Here in Winthrop, recent data suggests the same tepid response.
According to MLS data obtained from local realtor Highland Real Estate, there are signs that the housing market is doing better than it was a year ago, when it bottomed out, but other indicators, such as the average selling price and the selling price to original asking price ratio, show that even those who have returned to the market seeking to buy a home have done so cautiously.
“When you look at the past four months of activity and compare it to the same period a year ago, there is definitely good news,” said Jim Polino, owner/broker of Highland Real Estate. “We are seeing a lot more transactions than we did a year ago, but the average sale process are still well below where they were prior to the recession and even lower than last year in some cases.”
An example of this mixed bag of good and bad news is that from November 2008 to February 2009, the Winthrop market saw just 12 single family homes sold. During the same period this year (Nov. 2009 to Feb. 2010) there were 26 single family homes sold. There was also an increase in the number of condominiums sold during that period year over, as 2008-09 saw 15 condos sold compared to 23 during the most recent four-month period.
Unfortunately, for property owners there has not been a corresponding increase in sales prices.
The average sale price for a single family home during the Nov. ‘08 to Feb. ‘09 period was $313,000. During the just completed Nov. to Feb. stretch the average single family home price was $288,000.
However, Polino pointed out that part of the reason for the lingering depression in sale prices is that most of the buyer that are actively looking in the market right now are first-time home buyers, who probably don’t have as much to spend.
“There really aren’t a lot of people looking to sell their home or condo and upgrade to a larger home at this point,” said Polino. “Most of what we’re seeing are first time home buyers, many of whom are looking to make a good deal on a home they know they will be able to afford.”
“It is also important to consider that those averages include short-sales and foreclosures that occurred during that period, and with only 26 transactions, it would only take a couple of foreclosures or short-sales to really skew the averages,” said Polino.
The number of homes and the amount of time they are on the market can also be a good gauge of local home buying trends. Fortunately, Winthrop has seen some consistency in its market over the past six months. In September 2009, there were 44 single-family homes on the Winthrop market and the average home sat on the market for 90 days. Last month, the Winthrop market showed 42 single-family listings, with an average time on market of about 94 days.
Another complicating factor in all of this is the looming expiration of federal income tax credits in April, which may cause the market to lose some of the little momentum it has been building over the past four to six months.
The existence of those tax cuts, coupled with low interest rates and low asking prices means that now is a good time to be looking for a home.

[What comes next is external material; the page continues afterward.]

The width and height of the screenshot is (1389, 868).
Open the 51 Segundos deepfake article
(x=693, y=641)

“I think there are reasons to be optimistic and if you ask people who are looking for a home, they’ll all tell you that they feel more confident about the economy than they did a year ago,” said Polino. “Most people seem to feel that the worst is over, that there will still be a long recovery ahead of us, but they no longer feel like we are in the middle of a catastrophe.”

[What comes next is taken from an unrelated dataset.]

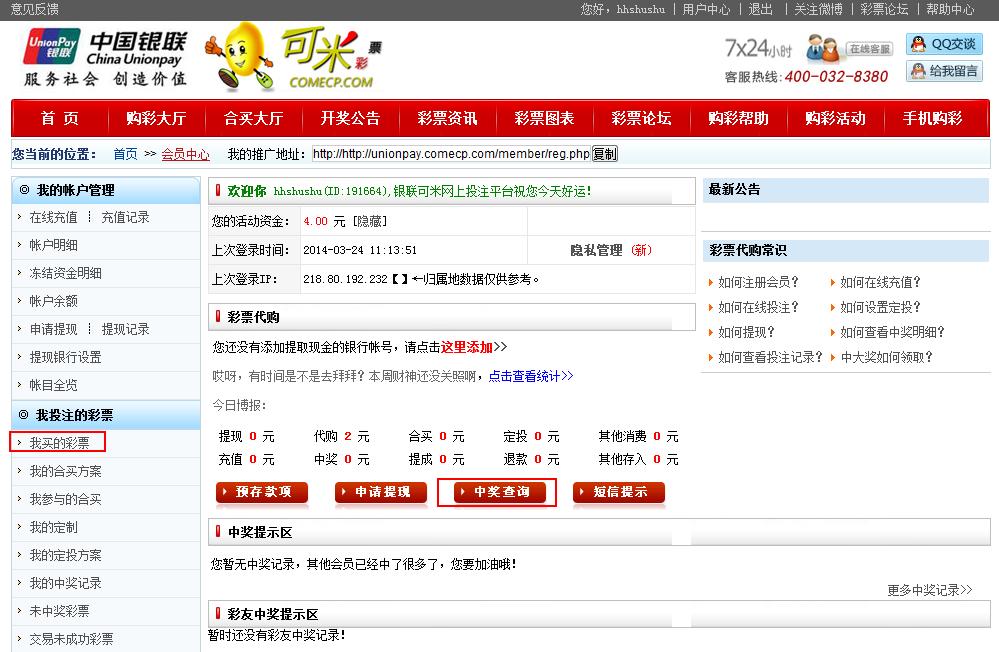Click the promotion address URL field
Viewport: 999px width, 652px height.
click(450, 154)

Polino said that he does fear that the expiration of federal income tax credits for buying a new home will slow down some of the number of transactions after April. However, he also doesn’t think that the expiration of those tax credits will unwind the market completely.
“The most important thing is that we have to get unemployment under control again and get people back to work and spending money,” he said. “Any recovery is going to have to take place as part of an overall recovery in the economy.”